◆ EXERCISE DIRECTIONS
Rewrite everything from the start of the listing down to the line containing "Looking at the", changing "Task" to "Instruction" and leaving every other word as it is. Omit the pictures.

◆ RECORD EXTRACTS

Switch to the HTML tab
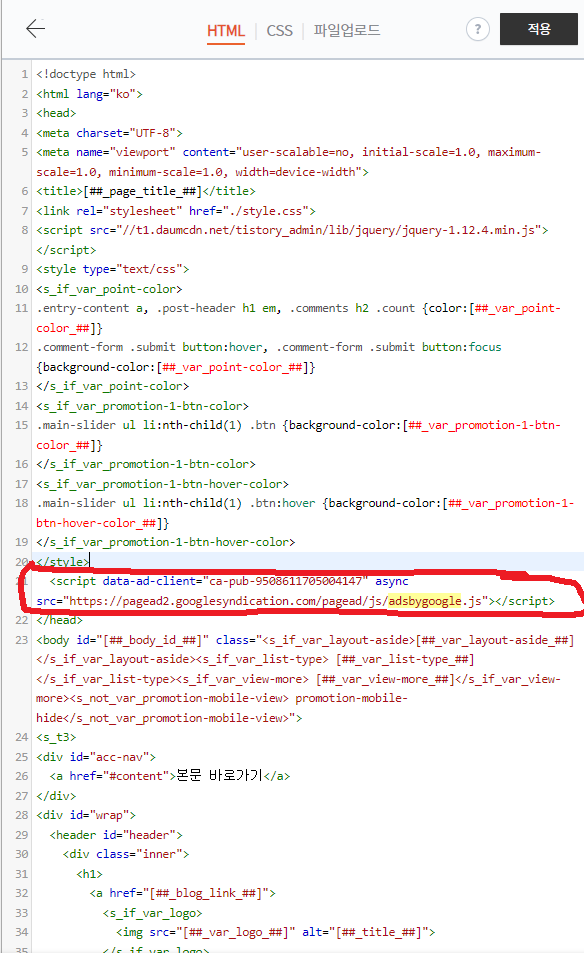 pos(225,30)
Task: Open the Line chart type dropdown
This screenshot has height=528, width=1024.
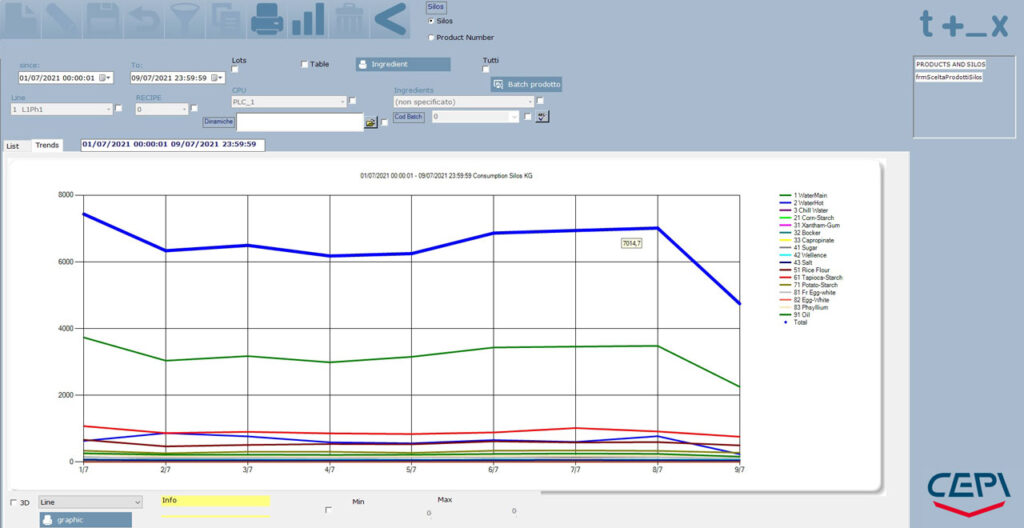Action: [x=90, y=502]
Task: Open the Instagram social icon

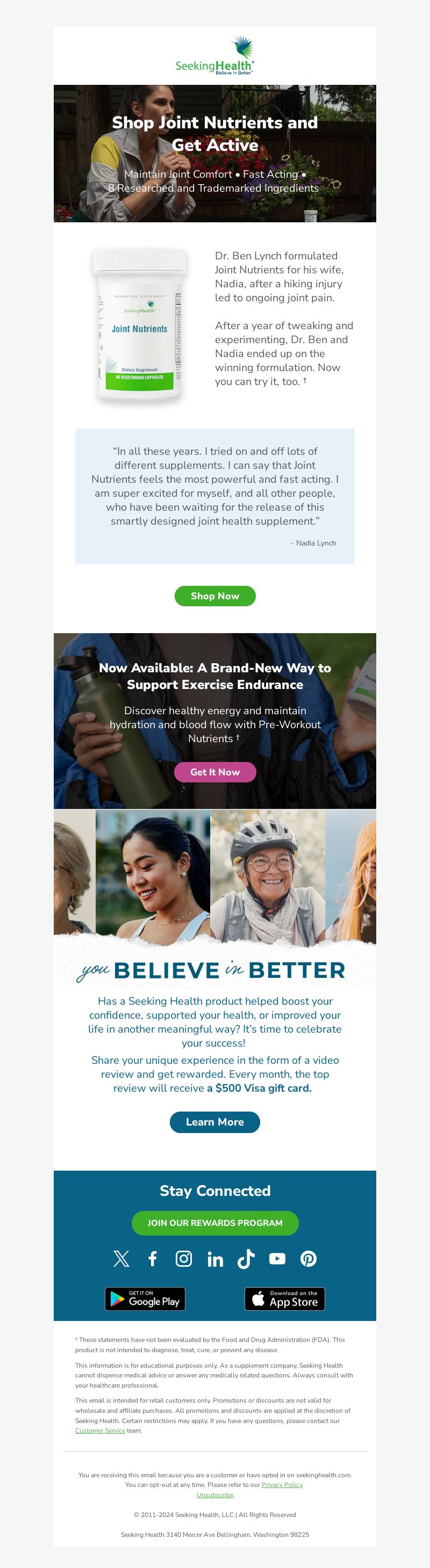Action: coord(184,1259)
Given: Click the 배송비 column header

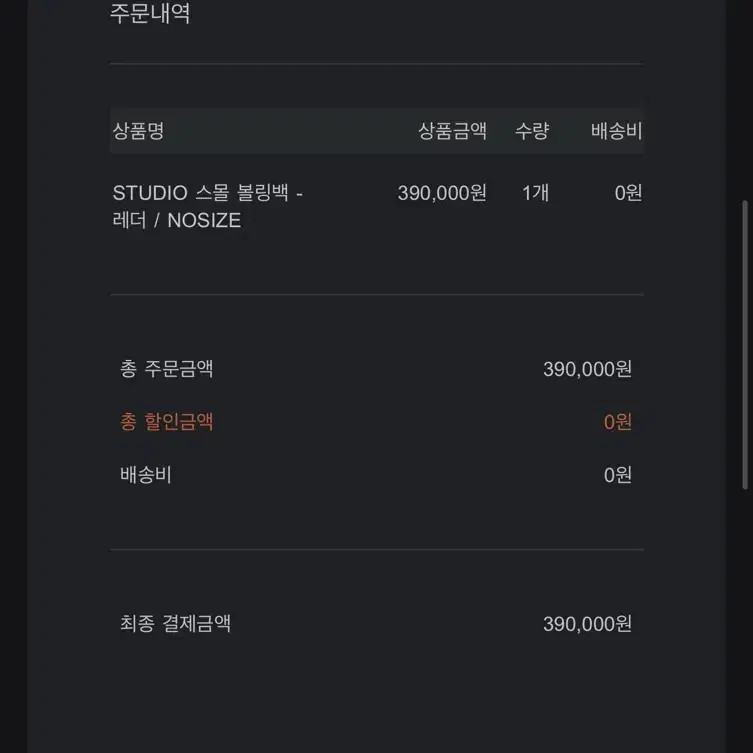Looking at the screenshot, I should [x=616, y=131].
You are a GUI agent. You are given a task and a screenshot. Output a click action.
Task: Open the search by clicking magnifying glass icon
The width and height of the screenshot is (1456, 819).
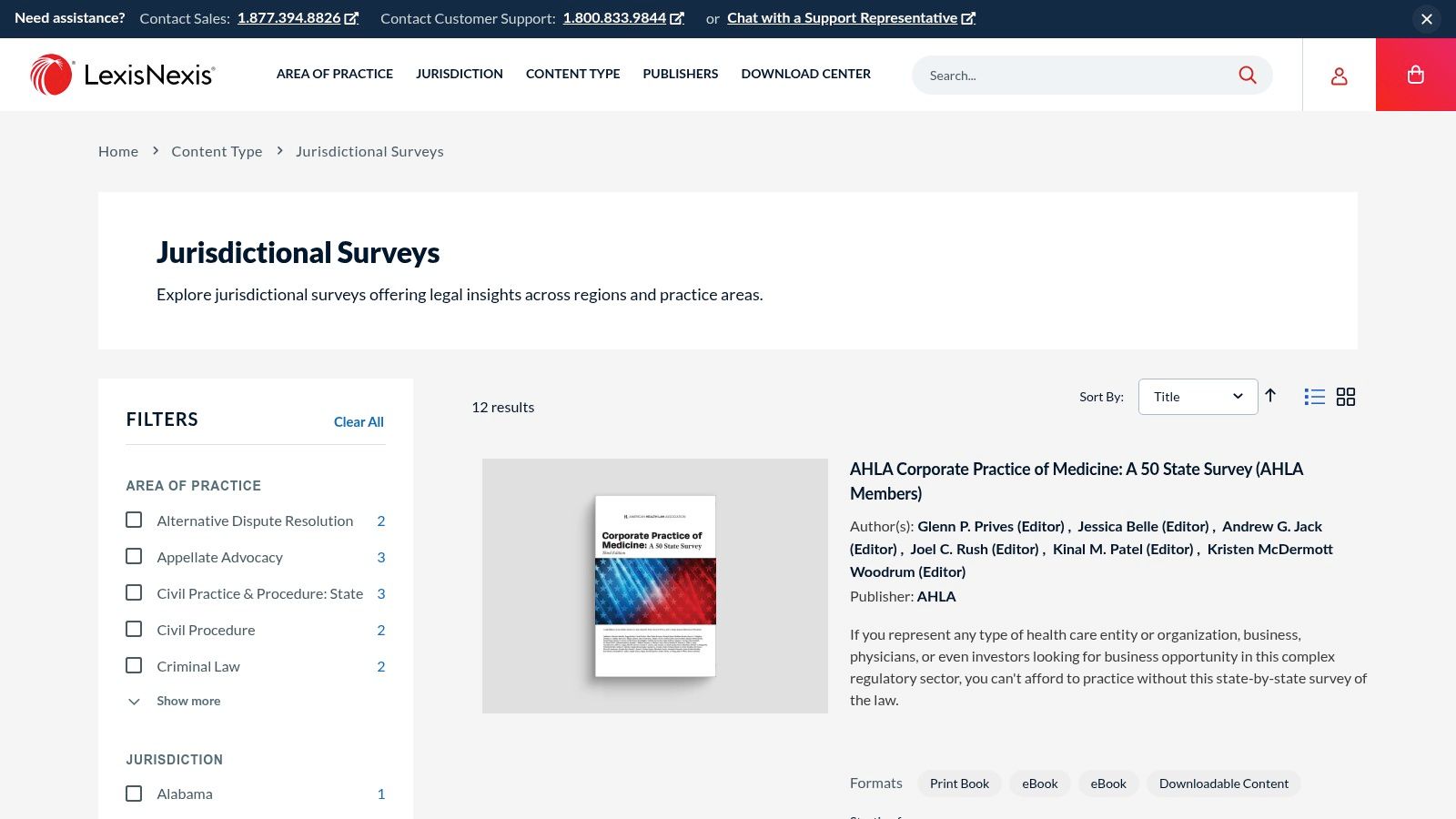pyautogui.click(x=1248, y=75)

◆ RESULT OF THE TASK
Switch to the HTML tab
 pos(225,30)
Instruction: Open the Line chart type dropdown
This screenshot has height=528, width=1024.
Action: [x=90, y=502]
Instruction: Open the Instagram social icon

Action: coord(184,1259)
Given: Click the 배송비 column header

Looking at the screenshot, I should [x=616, y=131].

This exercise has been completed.